Category Archives: choices
I finally finished the second draft of my zombie novella, CHOICES. I added 6,756 words to this draft, and the total word count still dropped from 30,531 words to 23,586 words. I’d be more upset by this if this didn’t happen every time I tried to work on a second draft. Some people’s word counts increase with the second draft. Mine always seems to decrease.
As a reminder, this is the novel that I wrote for the first day of NaNo. I’ve never written about zombies before, and I never see myself writing about them again, but it was actually fun writing this one. This was the least amount of preparation I’ve done for a novel. I knew the characters’ names, and I knew the overall plot line. That was it. I had a lot of fun learning about the characters as I went.
I meant to finish this draft in February. Then I was separated from my computer for the last few days of the month, and that didn’t happen. I finished it today instead. I’m quite pleased with how this draft worked out. It flows better. The chapter lengths are a bit more consistent. These chapters mostly range from 2k to 3k. In the last draft, one of the chapters was 12k.
My next step with this one is to show it to my sister and see what she thinks. She normally doesn’t care about the stuff that I write, but she was really excited for me to finish this one.
Before this moment, I hadn’t really given a lot of thought to what I was going to work on for my March project. Last year, I had all of my months planned out before the year even started, and then I didn’t follow through with any of those plans. This time I’m just making it up as I go along. I had been hoping to start working on my new novel this month, but I’m nowhere near ready to work on that yet. Hopefully I’ll be ready to work on that for Camp NaNoWriMo next month, assuming I actually participate in that.

--- Task requirements ---
**a)** In the novella post, take the part that begins with "I meant to finish" and ends with "finish this one.", and write it out again with "February" swapped for "March".
**b)** According to the novella post, how many words were added in the second draft?

--- Record set ---
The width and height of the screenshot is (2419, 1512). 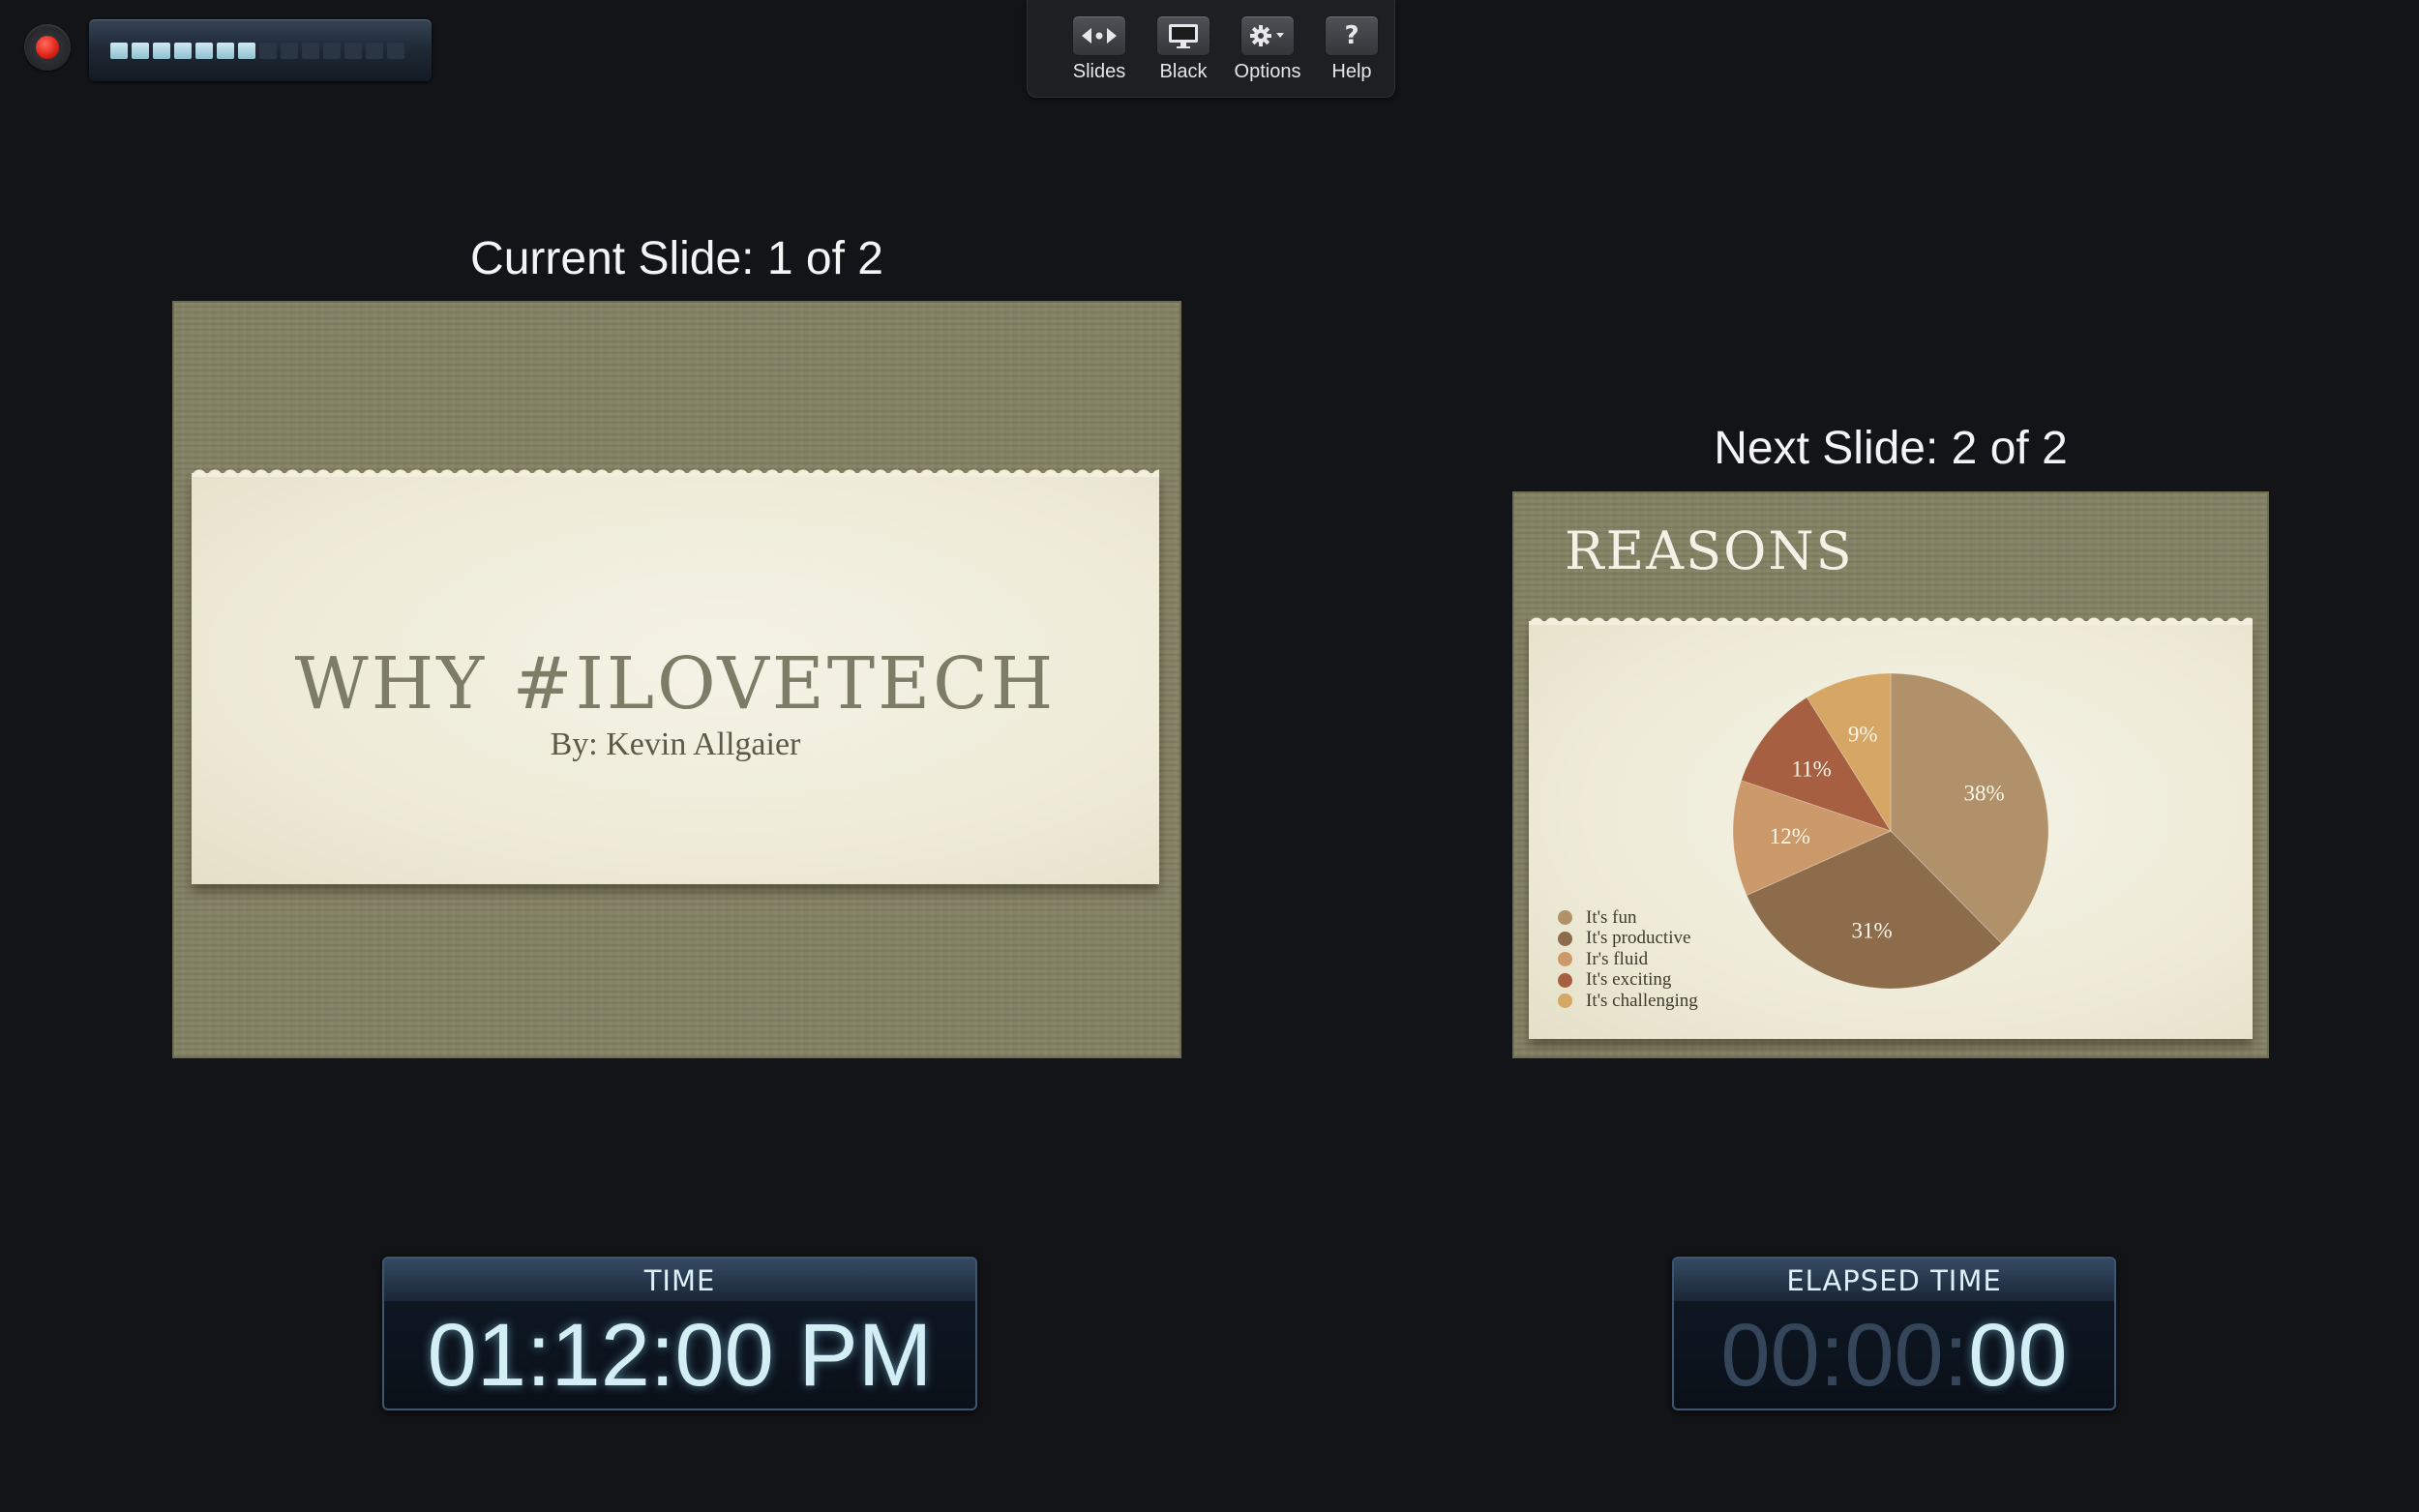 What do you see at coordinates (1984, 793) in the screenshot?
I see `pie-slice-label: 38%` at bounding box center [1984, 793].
* * *
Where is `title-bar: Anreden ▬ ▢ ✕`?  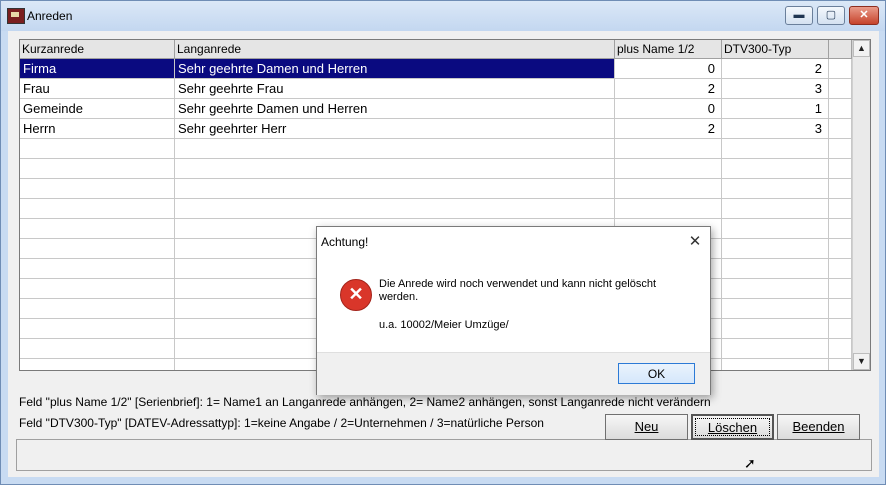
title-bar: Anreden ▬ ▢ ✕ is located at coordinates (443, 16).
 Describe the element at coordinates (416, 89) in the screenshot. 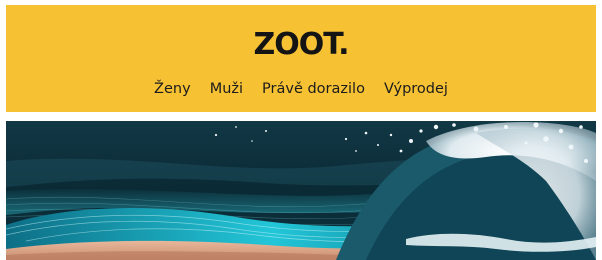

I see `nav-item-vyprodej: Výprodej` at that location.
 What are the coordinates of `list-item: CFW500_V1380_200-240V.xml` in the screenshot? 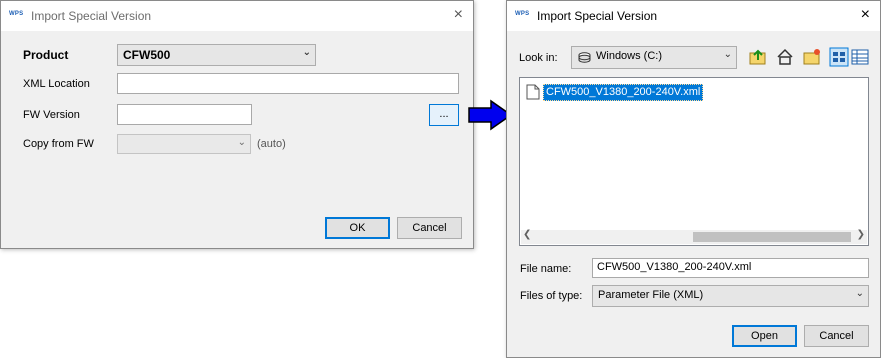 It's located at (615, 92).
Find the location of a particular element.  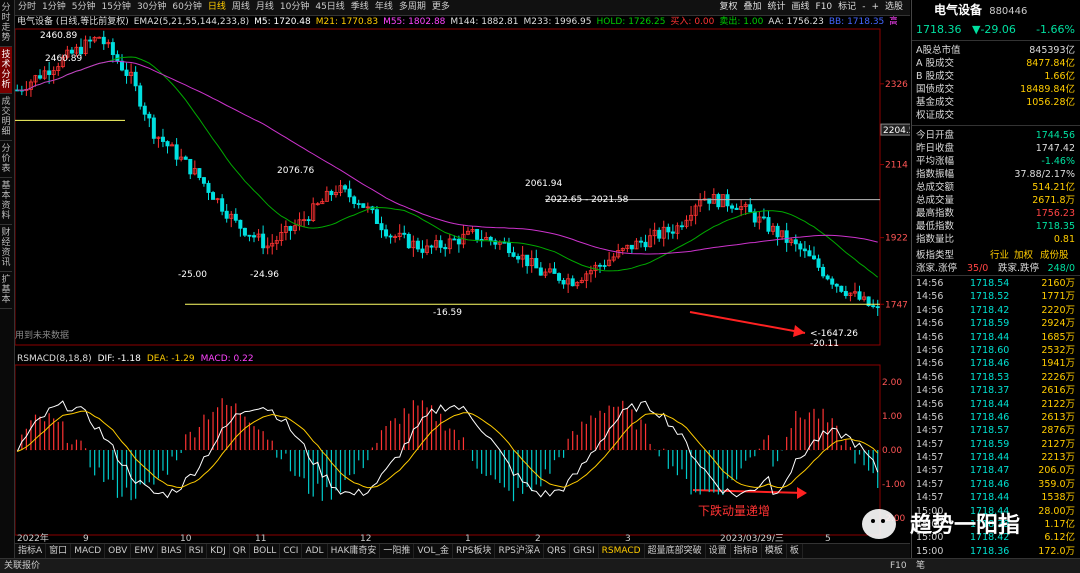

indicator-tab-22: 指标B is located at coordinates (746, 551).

--- Per-task answers ---
**a)**
I meant to finish this draft in March. Then I was separated from my computer for the last few days of the month, and that didn’t happen. I finished it today instead. I’m quite pleased with how this draft worked out. It flows better. The chapter lengths are a bit more consistent. These chapters mostly range from 2k to 3k. In the last draft, one of the chapters was 12k.
My next step with this one is to show it to my sister and see what she thinks. She normally doesn’t care about the stuff that I write, but she was really excited for me to finish this one.

**b)** 6,756 words